True Lithuania

History of Kaunas, Lithuania

Medieval merchant city (before 1795)

Thanks to its location on the confluence of two major rivers Kaunas was important for trade since its establishment in the Medieval era. By this time most of the trade went by rivers as there were no roads in Lithuania and everything was surrounded by lush forests. Unfortunately, rivers were also used by enemy forces and the main enemy of Lithuania in those days were the Teutonic Order. Kaunas Castle was built in the 14th century to deter them from this strategic location.

Kaunas of the 1300s had German merchants of the Hanseatic League among its inhabitants. In this era, the first churches were built. After Lithuania's Christianisation, they were soon joined by more magnificent Gothic religious buildings in the early 1400s as the city expanded still centered around the City Hall square.
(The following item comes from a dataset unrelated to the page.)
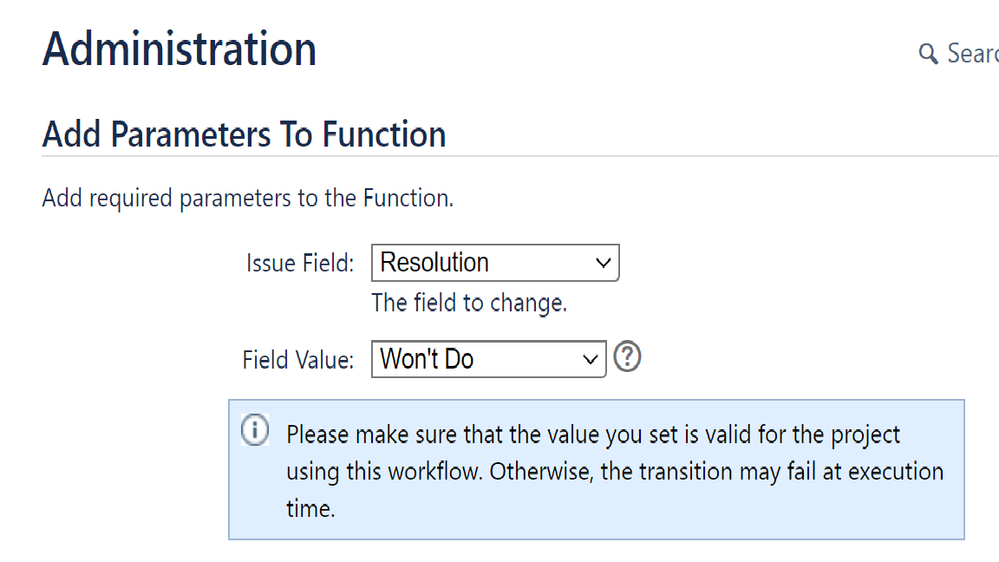This screenshot has height=562, width=999.
Task: Click the divider under the section heading
Action: pyautogui.click(x=520, y=156)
Despite its mercantile importance, Kaunas was not a capital of any voivodship at the time. It was part of Trakai voivodship of the Grand Duchy of Lithuania and had a peak population of 10 000.

Kaunas of the Grand Duchy of Lithuania historical era. At the time, just the area between Nemunas and Neris rivers was built up

Fortress city of the Russian Empire (1795-1918)

The first time Kaunas came to political prominence was only after the demise of the Grand Duchy. In 1843, the Russian Empire (which has captured Kaunas in 1795) chose it as the capital of newly formed Kaunas Governorate that included approximately half of today's Lithuania. Moreover, Kaunas was made the seat of a Catholic diocese. Political and religious importance was followed by military one as the Imperial government chosen the city as a site for a new class I fortress.

Napoleon's 500 000-strong Grande Armee crosses Nemunas from Aleksotas to Kaunas in 1812. With Nemunas then forming Russia's western boundary this was where the doomed invasion began. After Napoleon was defeated Russia annexed the southern bank of Nemunas in 1815 (modern boroughs of Aleksotas, Freda, and Birutė).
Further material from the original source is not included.